McKenna later withdrew the amendment, claiming he stuck it in there mostly as a joke. But, he also went on to say that about half of the Missouri state senators are proponents of the seersucker suit, and they wear them on Wednesdays. Which is so Mean Girls. Maybe they're like "You can't sit with us," and he's just mad about it?

Anyway! Missouri folks and their seersucker suits, amirite? (No, seriously. Am I? I'm going to turn this one over to our office Missourians, Lindsay and Caitlin M.)

Me: Is seersucker a thing in Missouri?

Lindsay: No. However...

Caitlin M.: It's a Southern thing, and some people in Missouri want to be from the South (in my opinion).

Me: Ohh, interesting.

Caitlin M.: I've seen plenty of seersucker.

Me: Where?

Lindsay: Cut-off-sleeve tees, Affliction shirts, and cargo shorts are some SERIOUS offenses. Personally, I would have like to have seen legislation passed on that. Lost efforts. Also see: True Religion jeans for men.
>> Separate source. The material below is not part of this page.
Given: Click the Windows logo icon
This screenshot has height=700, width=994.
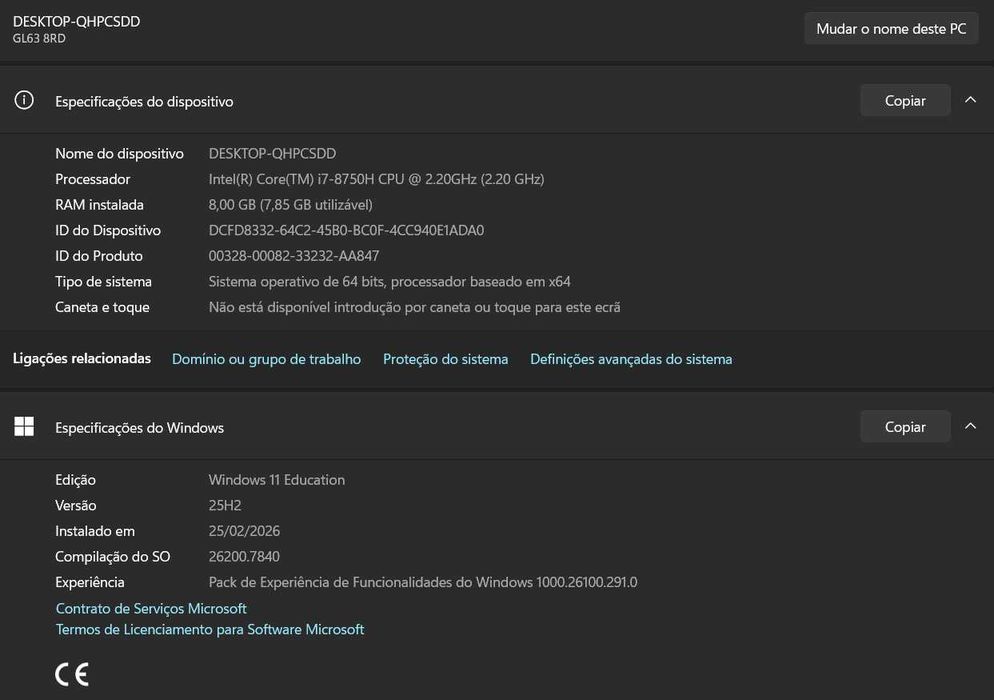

Lindsay: I did, I guess, see Seersucker on frat boys who wanted to be, uh, fratty, though.

Caitlin M.:
I've seen seersucker at my prep school (mainly from one guy who was from the South) and then at college, when the frat boys got excited we moved to a Southern conference.

Me: Seersucker what?

Caitlin M.: Pants.

Lindsay: Shorts.

Me: Southern conference?

Caitlin M.: Haha, we moved from the Big 12 to the SEC (for sports).

Lindsay: Sports...

Me: Wut

Lindsay: We play southern teams now instead of midwestern teams

Me: Oh!

Caitlin M.: Therefore Missouri frat boys now think they're Southern and should wear seersucker and Sperrys everywhere.

So, there you have it! Seersucker: a fraught issue, apparently.